- [SET PROBLEM]
Write out every line of the material below word for word, and leave out the pictures.

- [STORED RECORDS]
:::::
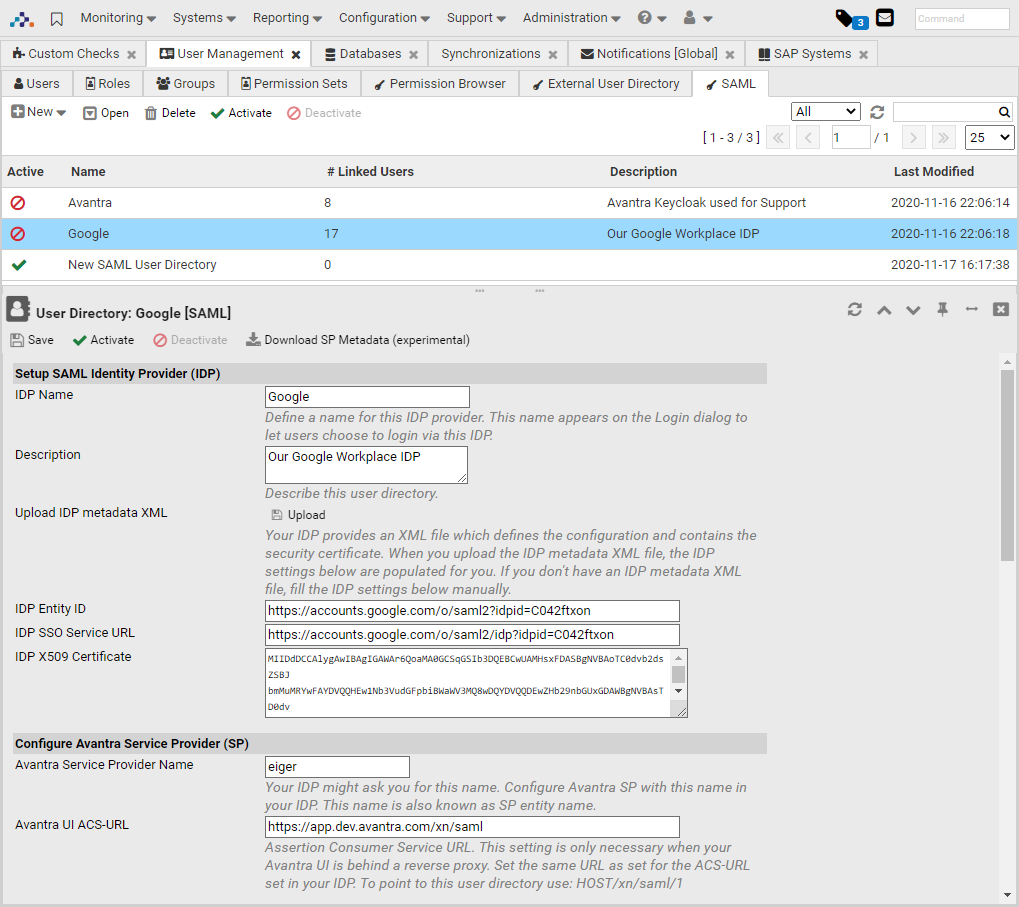This screenshot has width=1019, height=907.
Task: Open the All filter dropdown
Action: click(825, 112)
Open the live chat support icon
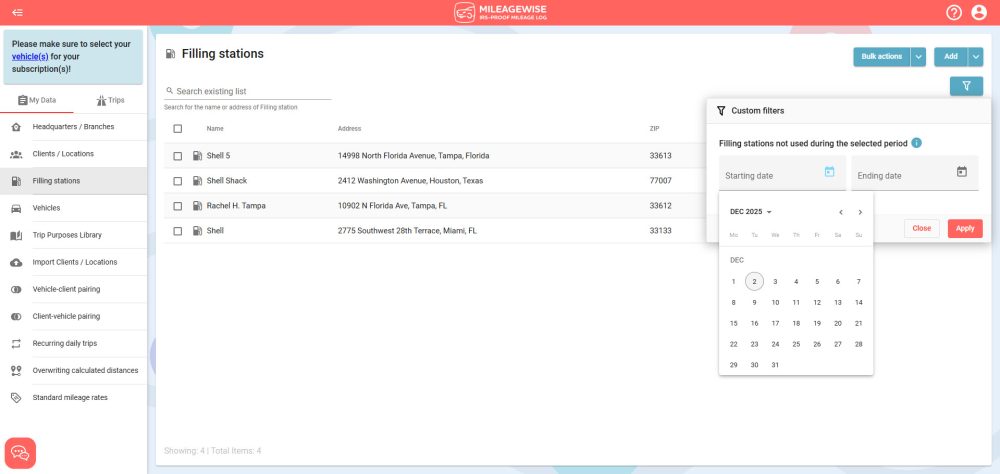 pyautogui.click(x=20, y=453)
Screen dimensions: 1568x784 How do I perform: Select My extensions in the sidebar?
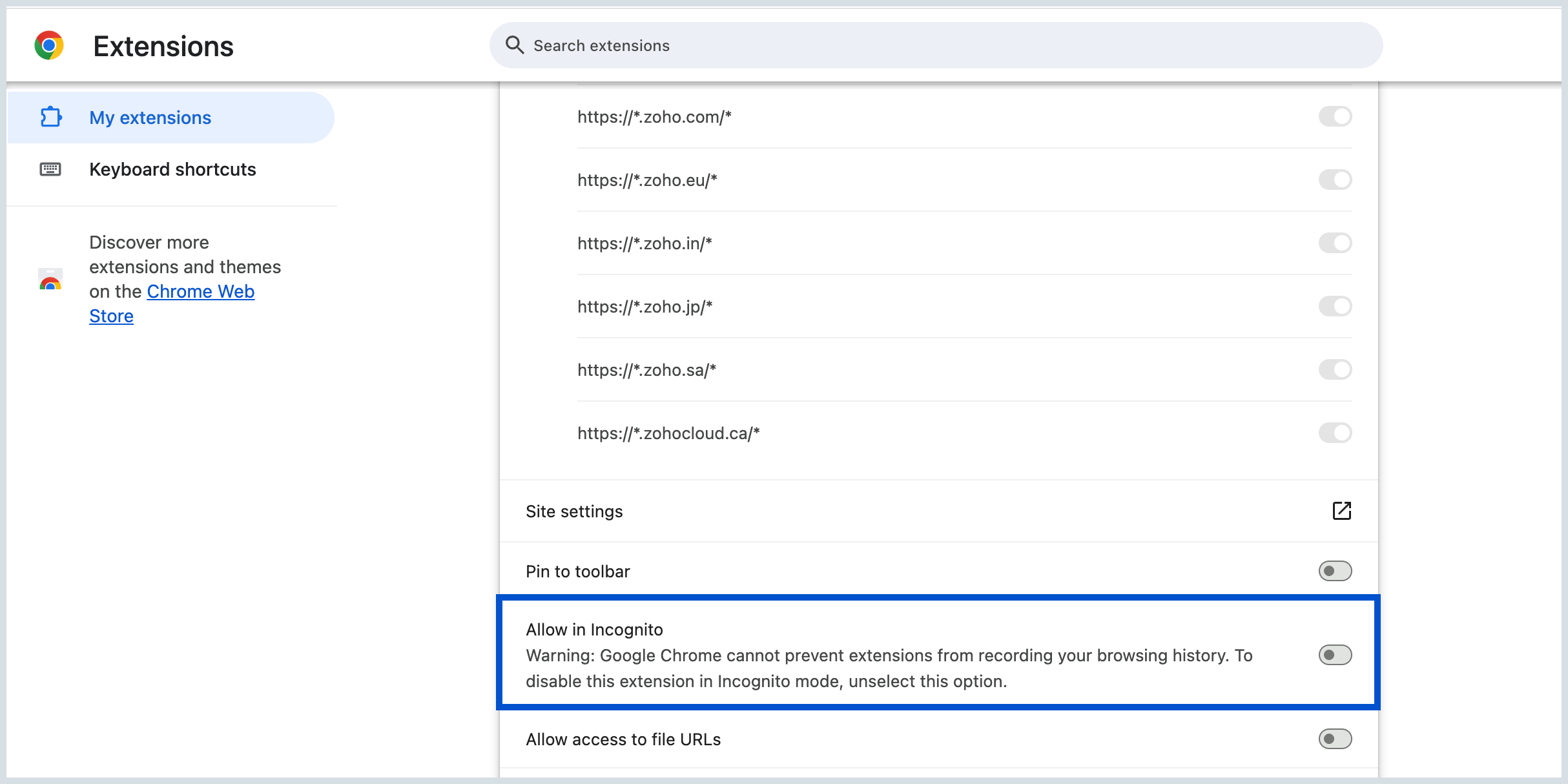pyautogui.click(x=150, y=118)
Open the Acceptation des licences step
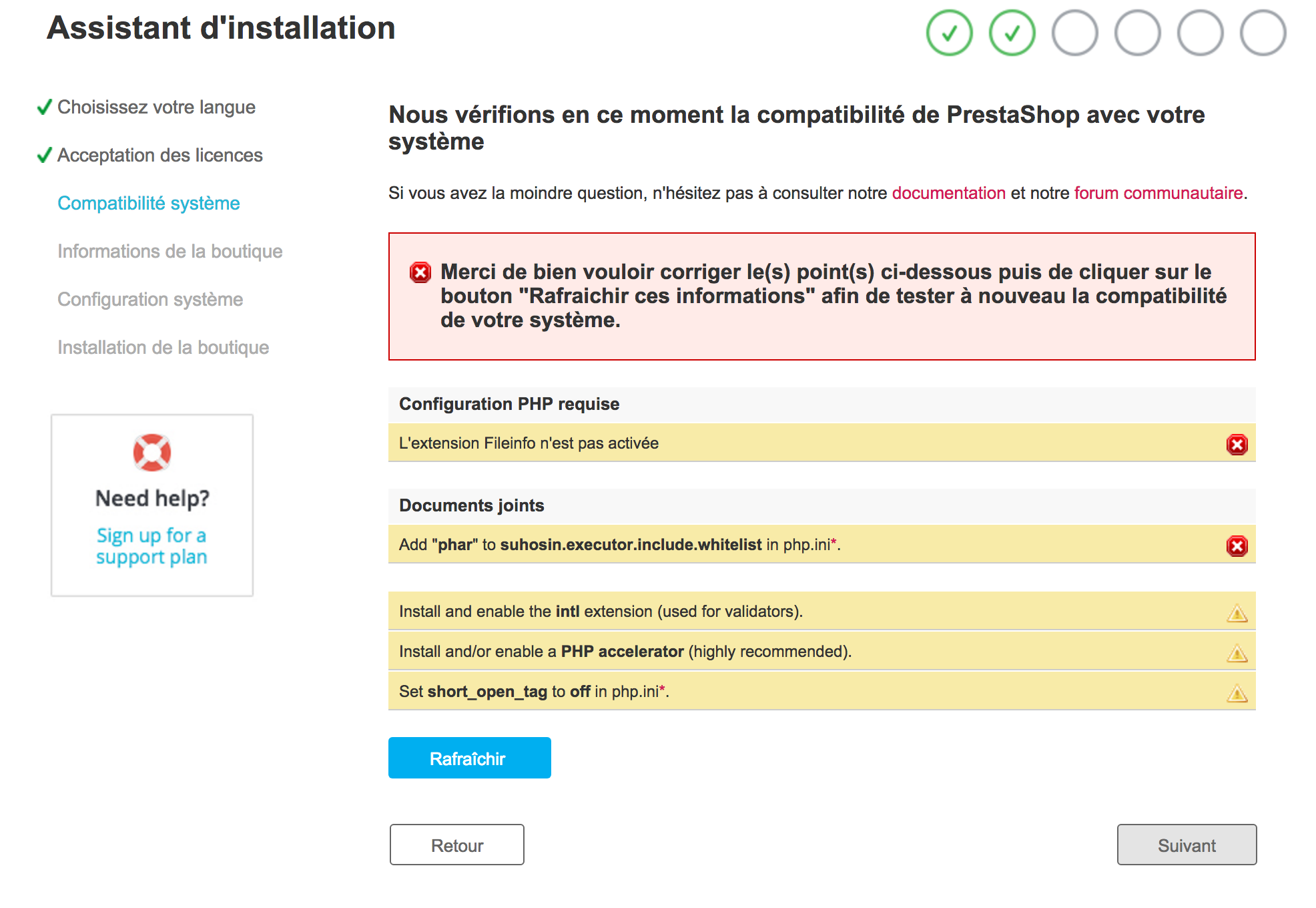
:::::
- [RESULT BELOW]
This screenshot has width=1019, height=907.
Task: Open the All filter dropdown
Action: click(825, 112)
Open the live chat support icon
 pyautogui.click(x=20, y=453)
Screen dimensions: 1568x784 How do I perform: Select My extensions in the sidebar?
pyautogui.click(x=150, y=118)
Open the Acceptation des licences step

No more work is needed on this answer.